Sun Microsystems..... zfs..... (Score:3, Insightful)

by HKcastaway ( 985110 ) writes: on Friday December 04, 2009 @09:01AM (#30322728)

ZFS.
Next topic....

What files does a single bit error destroy? (Score:3, Insightful)

by jmitchel!jmitchel.co ( 254506 ) writes: on Friday December 04, 2009 @09:02AM (#30322742)

What files does a single bit error irretrievably destroy? Obviously it may cause problems, even very annoying problems when you go to use the file. But unless that one bit is in a really bad spot that information is pretty recoverable.

Lossy (Score:2, Insightful)

by FlyingBishop ( 1293238 ) writes: on Friday December 04, 2009 @09:13AM (#30322826)

The participant asked why digital file formats (jpg, mpeg-3, mpeg-4, jpeg2000, and so on) can't allow the same degradation and remain viewable.

Because all of those are compressed, and take up a tiny fraction of the space that a faithful digital recording of the information on a film reel would take up. If you want lossless-level data integrity, use lossless formats for your masters.

Re:To much reinvention (Score:5, Insightful)

by paradxum ( 67051 ) writes: on Friday December 04, 2009 @09:14AM (#30322838)

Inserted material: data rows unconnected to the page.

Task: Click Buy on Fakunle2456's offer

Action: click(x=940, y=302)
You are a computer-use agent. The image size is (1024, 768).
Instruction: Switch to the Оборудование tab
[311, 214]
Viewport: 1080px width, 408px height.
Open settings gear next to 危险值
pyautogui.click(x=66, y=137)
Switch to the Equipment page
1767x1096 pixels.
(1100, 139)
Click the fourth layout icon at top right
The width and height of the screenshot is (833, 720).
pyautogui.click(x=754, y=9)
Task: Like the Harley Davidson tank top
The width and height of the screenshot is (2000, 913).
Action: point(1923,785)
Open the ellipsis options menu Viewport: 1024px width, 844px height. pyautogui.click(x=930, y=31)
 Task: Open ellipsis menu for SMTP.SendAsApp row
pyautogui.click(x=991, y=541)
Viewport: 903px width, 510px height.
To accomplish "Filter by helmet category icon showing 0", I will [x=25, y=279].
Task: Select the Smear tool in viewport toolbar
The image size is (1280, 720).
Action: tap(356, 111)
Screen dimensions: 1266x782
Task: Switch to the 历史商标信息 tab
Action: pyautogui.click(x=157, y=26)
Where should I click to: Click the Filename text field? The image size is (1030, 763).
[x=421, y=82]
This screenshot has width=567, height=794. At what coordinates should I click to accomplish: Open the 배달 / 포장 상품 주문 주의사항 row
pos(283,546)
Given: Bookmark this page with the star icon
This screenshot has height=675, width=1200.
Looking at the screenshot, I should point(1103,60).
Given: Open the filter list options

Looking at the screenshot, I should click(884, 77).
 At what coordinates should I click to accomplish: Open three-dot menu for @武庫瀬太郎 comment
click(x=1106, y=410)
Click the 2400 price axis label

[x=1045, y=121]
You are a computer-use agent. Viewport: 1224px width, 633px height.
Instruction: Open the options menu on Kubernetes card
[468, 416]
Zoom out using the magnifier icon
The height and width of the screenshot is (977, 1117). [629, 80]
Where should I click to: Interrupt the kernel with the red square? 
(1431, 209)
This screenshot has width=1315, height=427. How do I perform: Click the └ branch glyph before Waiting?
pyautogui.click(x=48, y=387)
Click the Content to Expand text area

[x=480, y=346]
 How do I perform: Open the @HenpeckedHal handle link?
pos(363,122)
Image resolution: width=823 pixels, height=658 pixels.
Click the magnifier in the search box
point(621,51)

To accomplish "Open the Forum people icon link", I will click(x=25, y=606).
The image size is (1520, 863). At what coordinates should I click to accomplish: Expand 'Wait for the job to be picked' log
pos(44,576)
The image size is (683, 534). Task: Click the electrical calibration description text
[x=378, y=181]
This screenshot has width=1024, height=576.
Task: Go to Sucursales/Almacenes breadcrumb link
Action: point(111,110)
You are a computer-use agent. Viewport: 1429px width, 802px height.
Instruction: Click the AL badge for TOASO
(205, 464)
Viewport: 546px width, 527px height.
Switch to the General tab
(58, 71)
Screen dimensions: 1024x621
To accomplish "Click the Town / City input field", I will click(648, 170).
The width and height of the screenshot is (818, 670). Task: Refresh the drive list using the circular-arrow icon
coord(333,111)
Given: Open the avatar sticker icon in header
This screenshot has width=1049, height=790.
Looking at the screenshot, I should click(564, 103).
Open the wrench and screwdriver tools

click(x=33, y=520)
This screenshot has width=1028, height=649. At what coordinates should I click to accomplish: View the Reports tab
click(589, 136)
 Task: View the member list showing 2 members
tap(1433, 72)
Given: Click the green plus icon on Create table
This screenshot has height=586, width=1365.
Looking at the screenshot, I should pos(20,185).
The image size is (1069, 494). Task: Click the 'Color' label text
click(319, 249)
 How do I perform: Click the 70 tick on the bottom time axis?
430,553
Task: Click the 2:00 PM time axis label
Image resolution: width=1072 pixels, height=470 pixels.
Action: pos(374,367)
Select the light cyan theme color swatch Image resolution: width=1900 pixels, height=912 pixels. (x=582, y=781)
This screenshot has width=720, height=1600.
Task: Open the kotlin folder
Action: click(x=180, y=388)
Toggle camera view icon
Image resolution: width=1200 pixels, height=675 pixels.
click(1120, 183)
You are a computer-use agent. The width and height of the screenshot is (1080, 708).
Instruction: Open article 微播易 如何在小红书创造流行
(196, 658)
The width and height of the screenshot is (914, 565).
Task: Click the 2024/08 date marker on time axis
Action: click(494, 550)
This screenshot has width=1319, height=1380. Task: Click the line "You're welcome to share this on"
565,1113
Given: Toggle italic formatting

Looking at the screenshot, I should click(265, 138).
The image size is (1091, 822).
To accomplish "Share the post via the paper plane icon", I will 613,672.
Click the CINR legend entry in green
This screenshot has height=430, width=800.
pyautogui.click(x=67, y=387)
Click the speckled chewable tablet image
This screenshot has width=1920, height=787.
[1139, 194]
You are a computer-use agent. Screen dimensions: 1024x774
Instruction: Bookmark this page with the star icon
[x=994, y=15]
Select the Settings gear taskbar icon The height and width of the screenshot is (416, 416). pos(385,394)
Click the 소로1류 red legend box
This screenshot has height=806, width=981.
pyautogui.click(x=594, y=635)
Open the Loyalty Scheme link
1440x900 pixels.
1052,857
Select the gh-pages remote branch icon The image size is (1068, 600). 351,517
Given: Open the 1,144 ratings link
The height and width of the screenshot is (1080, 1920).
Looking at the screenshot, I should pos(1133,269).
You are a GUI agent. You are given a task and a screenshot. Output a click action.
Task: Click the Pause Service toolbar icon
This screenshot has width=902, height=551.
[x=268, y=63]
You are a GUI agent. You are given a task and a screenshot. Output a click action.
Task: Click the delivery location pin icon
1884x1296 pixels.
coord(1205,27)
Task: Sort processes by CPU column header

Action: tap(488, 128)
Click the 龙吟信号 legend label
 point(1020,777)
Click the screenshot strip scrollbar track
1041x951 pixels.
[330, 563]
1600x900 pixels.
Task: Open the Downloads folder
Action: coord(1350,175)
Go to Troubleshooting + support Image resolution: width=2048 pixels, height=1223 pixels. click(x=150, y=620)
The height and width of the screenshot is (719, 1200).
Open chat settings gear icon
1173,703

It already exists, it's called ZFS on solaris boxxen. Each block uses ECC, it can correct itself on each read, and generally can indicate a failing disk. This truly is the filesystem every other one is playing catchup with.

Re:What files does a single bit error destroy? (Score:5, Insightful)

by Rockoon ( 1252108 ) writes: on Friday December 04, 2009 @09:21AM (#30322872)

Most modern compression formats will not tolerate any errors. With LZ a single bit error could propagate over a long expanse of the uncompressed output, while with Arithmetic encoding the remainder of the file following the single bit error will be completely unrecoverable.

Pretty much only the prefix-code style compression schemes (Huffman for one) will isolate errors to short sgements, and then only if the compressor is not of the adaptive variety.

Solution: (Score:3, Insightful)

by Lord Lode ( 1290856 ) writes: on Friday December 04, 2009 @09:36AM (#30322960)

Just don't compress anything, if a bit corrupts in a non compressed bitmap file or in a plain .txt file, no more than 1 pixel or letter is lost.

Re:What about the "block errors"? (Score:1, Insightful)

by Anonymous Coward writes: on Friday December 04, 2009 @09:44AM (#30323010)

...two tapes.

Re:To much reinvention (Score:5, Insightful)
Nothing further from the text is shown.